Missing User Warnings

Medium
Confidence
93% confidence
Finding
The skill promotes daily or weekly automated scheduling without clearly warning users that this implies repeated background execution and recurring data-access activity. Lack of transparency around persistence and repetition is dangerous because users may unknowingly authorize continuous monitoring with stored credentials.

Missing User Warnings

Medium
Confidence
90% confidence
Finding
The documentation directs users to store a permanent API key in a predictable local file path (`~/.pangolinfo_api_key`) without any warning about filesystem permissions, multi-user systems, backups, or secret leakage. Because the same document states tokens are permanent, compromise of that file could grant long-lived unauthorized API access and increase the blast radius of local credential theft.

Missing User Warnings

Medium
Confidence
92% confidence
Finding
The documentation instructs users to authenticate with email and password and shows the auth endpoint, but provides no guidance on secure credential handling, storage, logging, or transport validation. This omission can lead integrators to embed passwords in scripts, shell history, CI logs, or plaintext config files, creating avoidable credential exposure risk.

Missing User Warnings

Medium
Confidence
97% confidence
Finding
The guide instructs users to export a plaintext password into environment variables without warning that credentials may be exposed through shell history, process inspection, terminal logs, or accidental reuse in later commands. In an agent-assisted environment, asking for email/password is especially risky because it encourages collection of reusable credentials instead of using a scoped API key.

Missing User Warnings

Medium
Confidence
80% confidence
Finding
The document instructs users to store long-lived API credentials in an environment variable or a home-directory cache file without any warning about credential sensitivity, file permissions, rotation, or avoidance of accidental logging/commit. In this skill context, the API key grants access to a paid third-party business intelligence service, so insecure handling increases the chance of credential theft, account abuse, and unauthorized consumption of credits.

Missing User Warnings

Medium
Confidence
93% confidence
Finding
The guide explicitly instructs users to place their email and password into environment variables, which encourages handling long-lived credentials in a way that may be exposed through shell history, process inspection, logs, crash reports, or shared terminal environments. In this skill context, the risk is real because the document is a first-time setup guide and users are likely to follow it verbatim, increasing the chance of credential disclosure even though an API key alternative is already available.
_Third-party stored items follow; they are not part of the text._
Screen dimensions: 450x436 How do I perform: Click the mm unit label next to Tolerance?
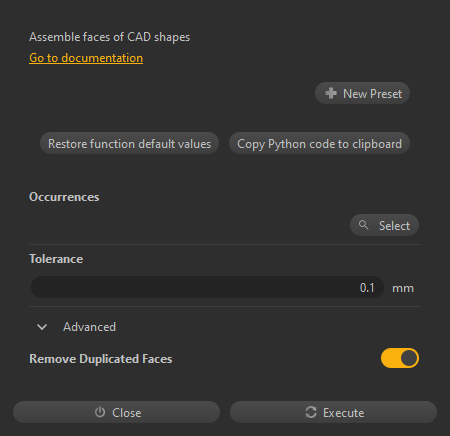(x=403, y=288)
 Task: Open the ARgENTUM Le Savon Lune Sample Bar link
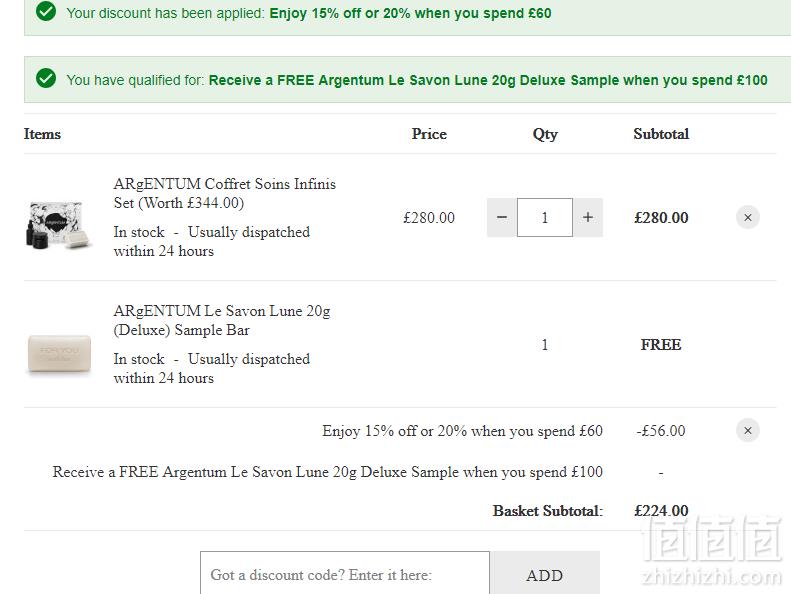click(x=222, y=320)
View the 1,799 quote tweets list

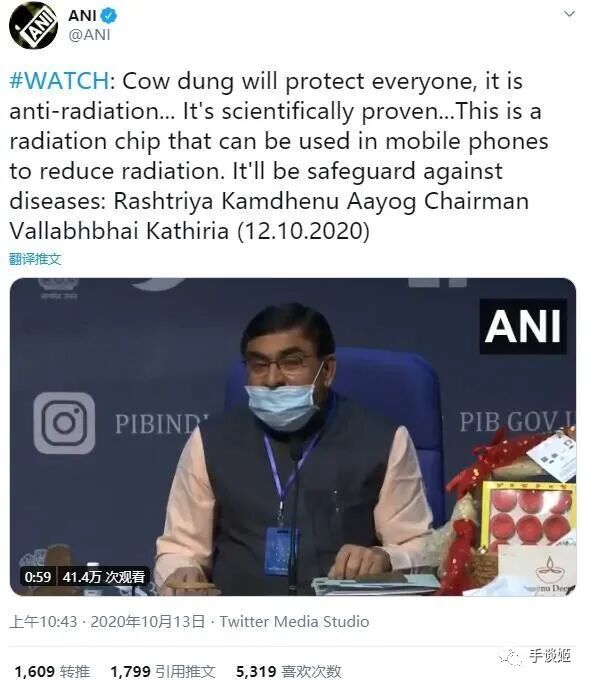point(163,671)
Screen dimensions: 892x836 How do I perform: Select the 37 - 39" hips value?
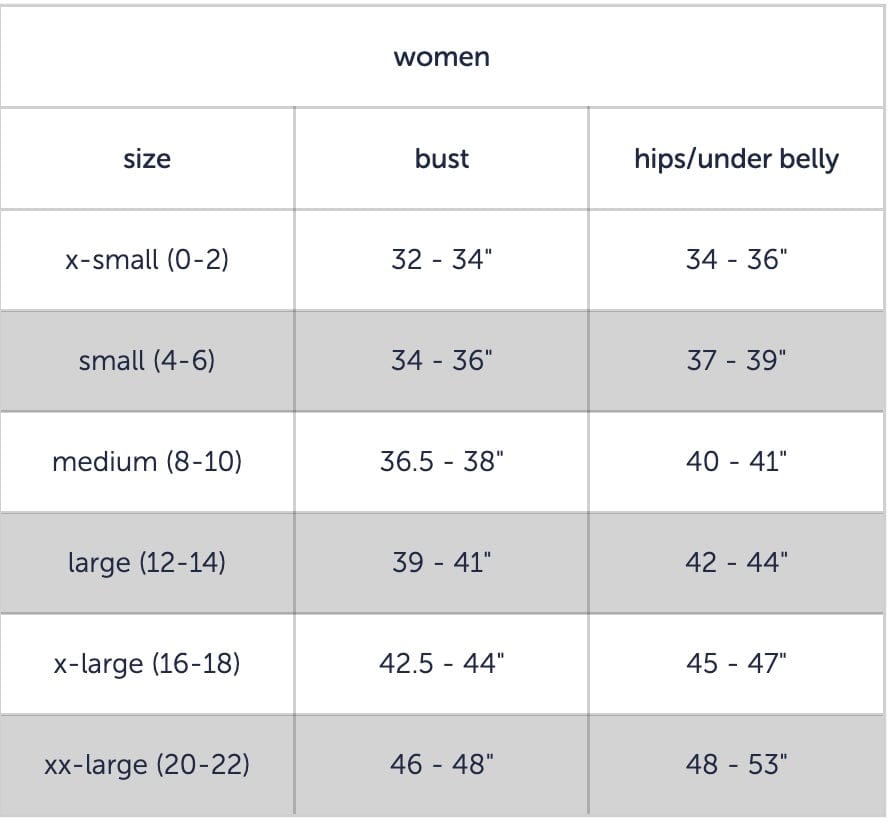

Natural-Language Policy Violations

Medium
Confidence
91% confidence
Finding
The documentation explicitly states that API tokens are permanent and do not expire unless the account is deactivated, with no mention of rotation, scope limits, or user-configurable expiration. Long-lived credentials materially increase the blast radius of token leakage from logs, files, environment variables, or compromised machines, especially for a seller-monitoring skill that likely runs unattended and accesses account-linked scraping credits and data.

Missing User Warnings

Medium
Confidence
93% confidence
Finding
The guide instructs users to place a plaintext password into an environment variable, which increases the chance of credential exposure through shell history, process inspection, debug logs, screenshots, or persisted session configs. Although this is a documentation issue rather than active credential theft, it normalizes weaker secret-handling practices and is unnecessary given the presence of a safer API-key option.

VirusTotal

67/67 vendors flagged this skill as clean.